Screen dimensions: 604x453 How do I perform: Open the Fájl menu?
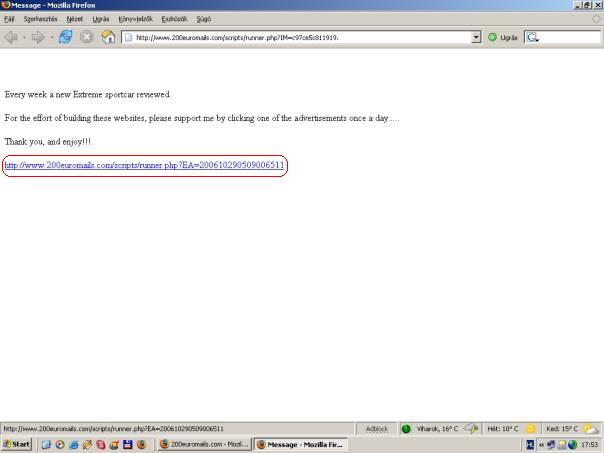(10, 18)
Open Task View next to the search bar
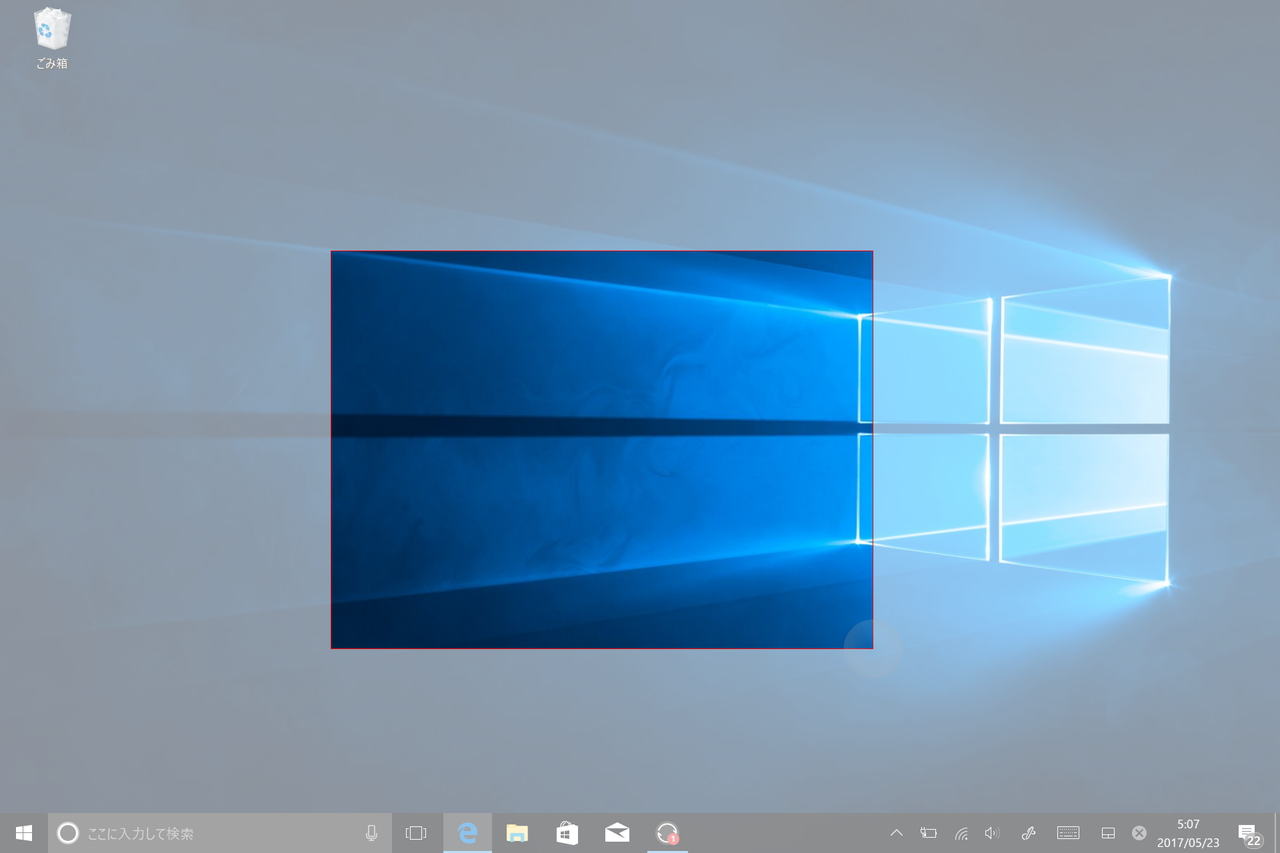Image resolution: width=1280 pixels, height=853 pixels. click(x=415, y=832)
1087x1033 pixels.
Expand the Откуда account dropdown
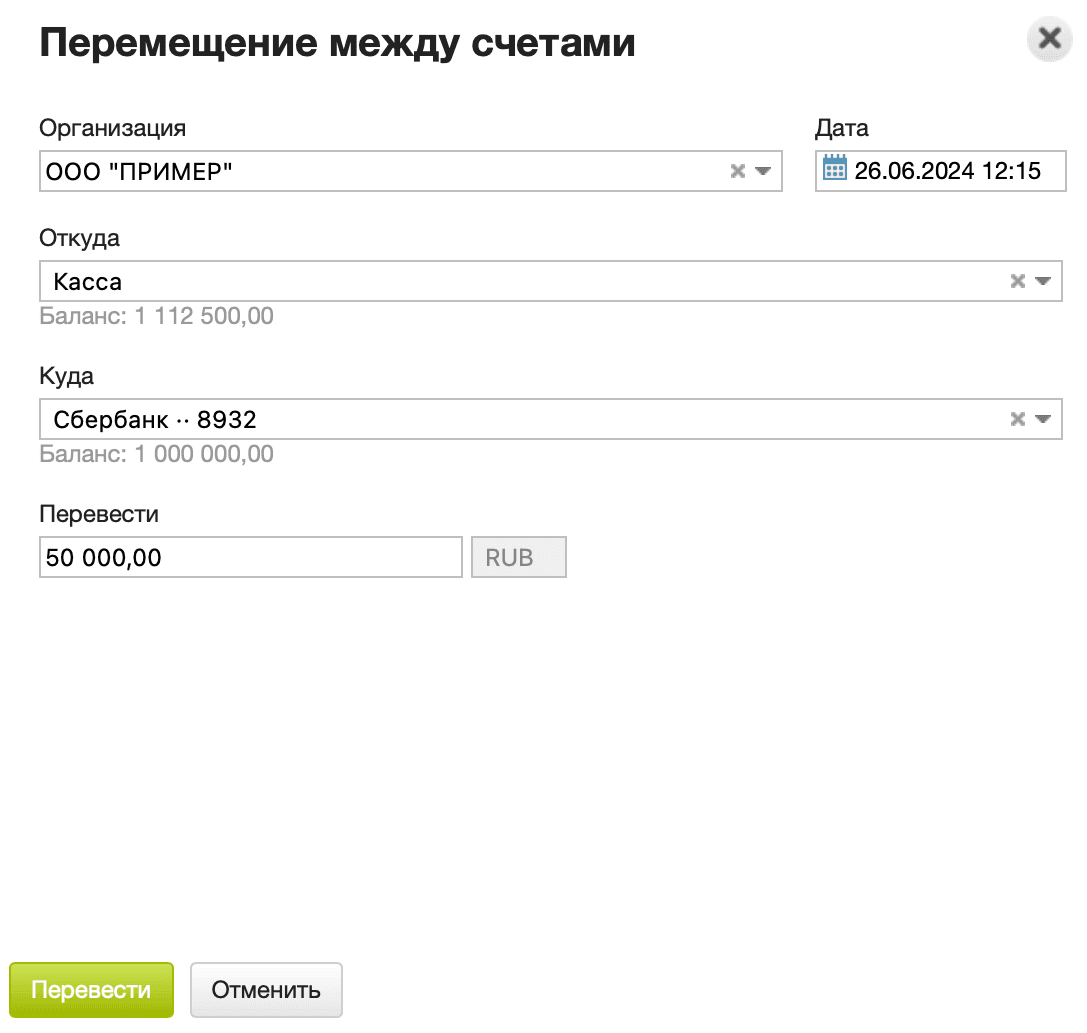click(1043, 281)
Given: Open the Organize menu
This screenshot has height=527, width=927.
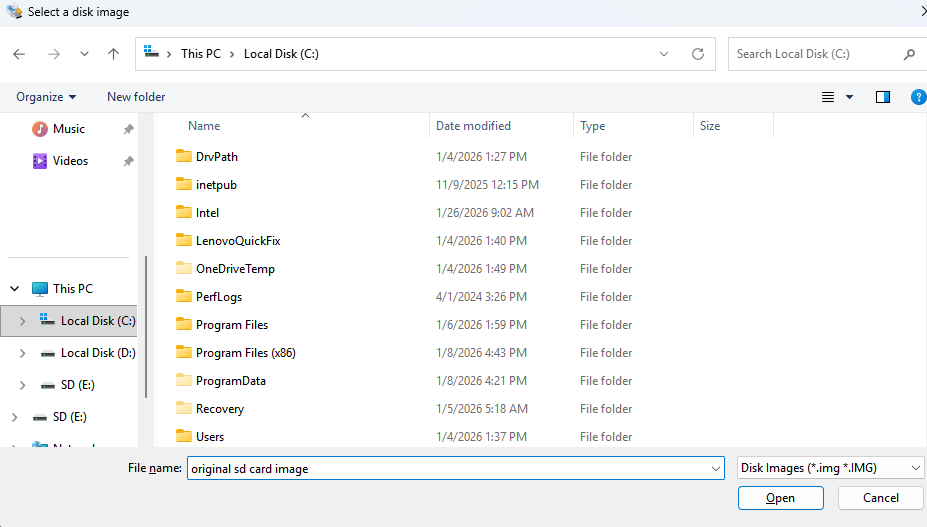Looking at the screenshot, I should (x=46, y=97).
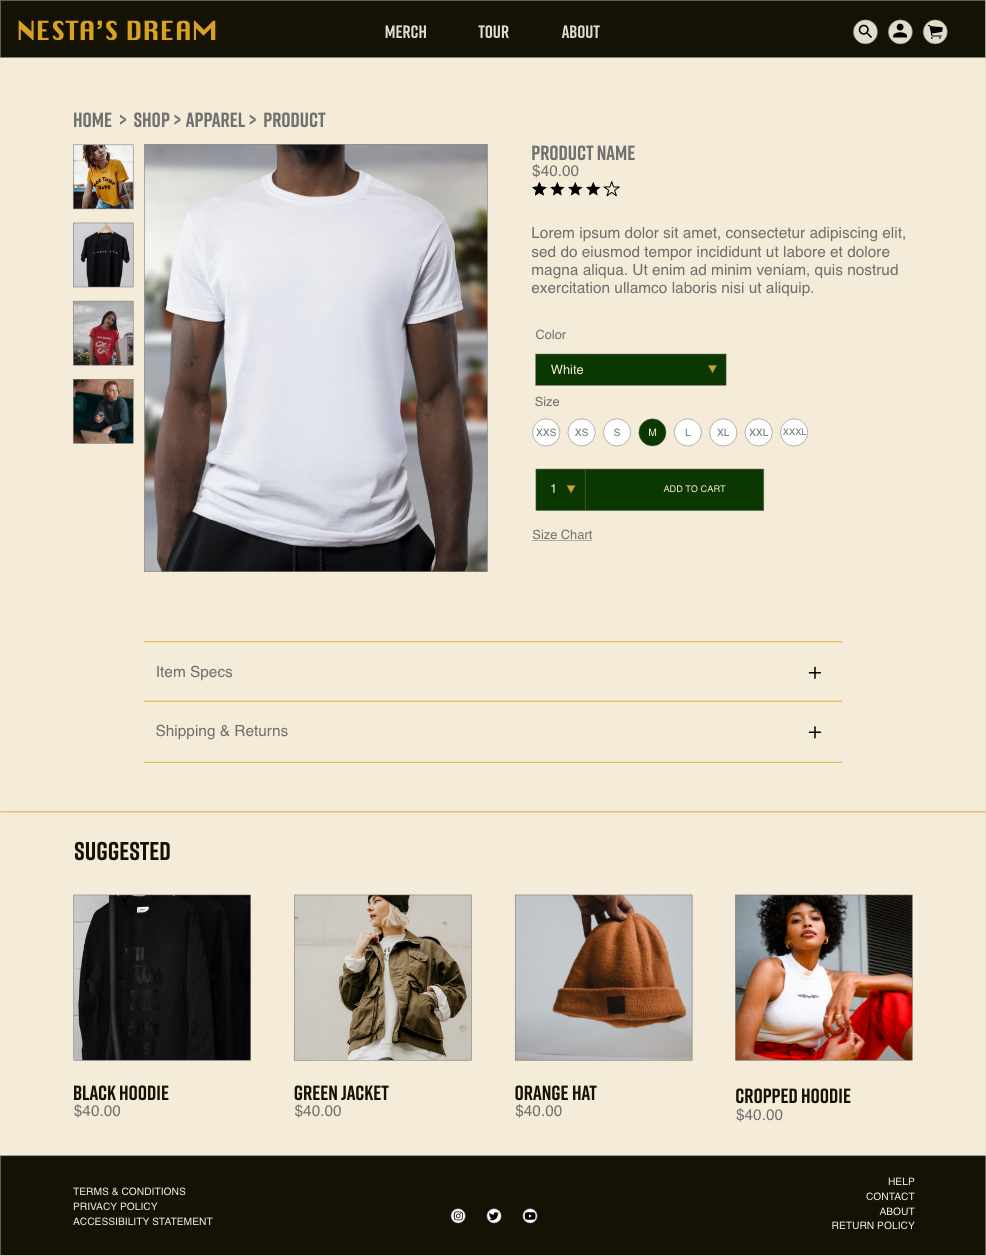The image size is (986, 1256).
Task: Expand the Item Specs section
Action: tap(493, 672)
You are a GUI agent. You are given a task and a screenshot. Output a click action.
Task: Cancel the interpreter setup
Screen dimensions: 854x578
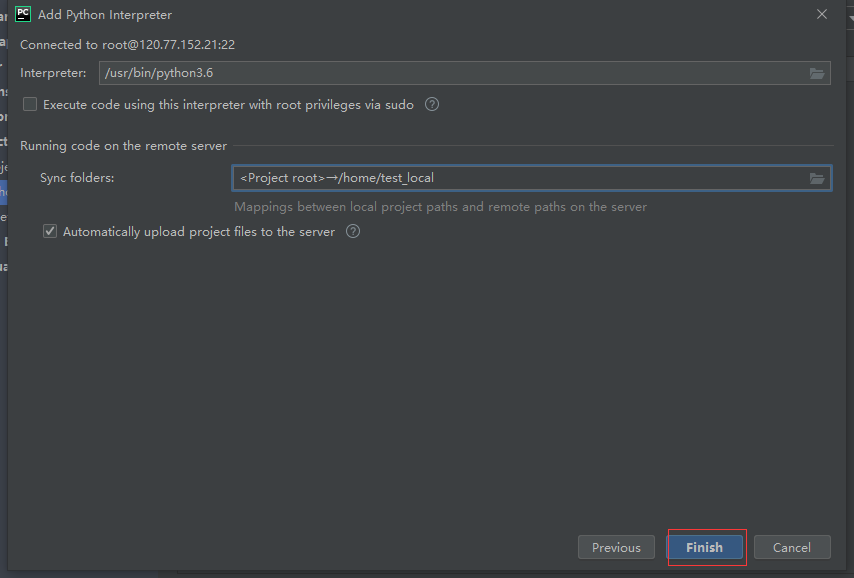(792, 547)
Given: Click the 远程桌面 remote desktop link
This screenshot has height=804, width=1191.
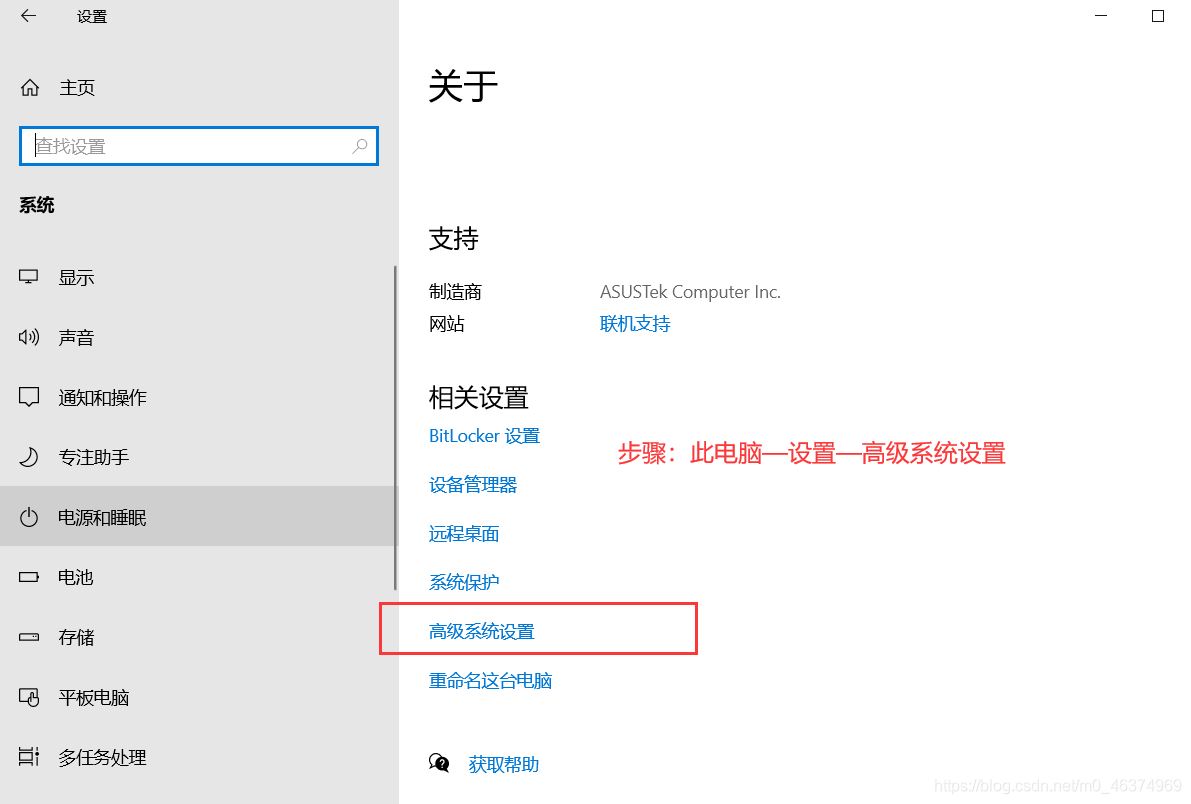Looking at the screenshot, I should pyautogui.click(x=463, y=533).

================

What this task involves: Without copying any picture, repeat the full listing above word for word.

Result below:
Screen dimensions: 604x453 How do I perform: Open the Fájl menu?
(10, 18)
Open Task View next to the search bar
Image resolution: width=1280 pixels, height=853 pixels. click(x=415, y=832)
1087x1033 pixels.
Expand the Откуда account dropdown
click(1043, 281)
Given: Open the Organize menu
This screenshot has height=527, width=927.
Looking at the screenshot, I should (x=46, y=97).
The image size is (986, 1256).
Task: Expand the Item Specs section
Action: tap(493, 672)
You are a GUI agent. You are given a task and a screenshot. Output a click action.
Task: Cancel the interpreter setup
Screen dimensions: 854x578
(792, 547)
Given: Click the 远程桌面 remote desktop link
This screenshot has height=804, width=1191.
Looking at the screenshot, I should pyautogui.click(x=463, y=533).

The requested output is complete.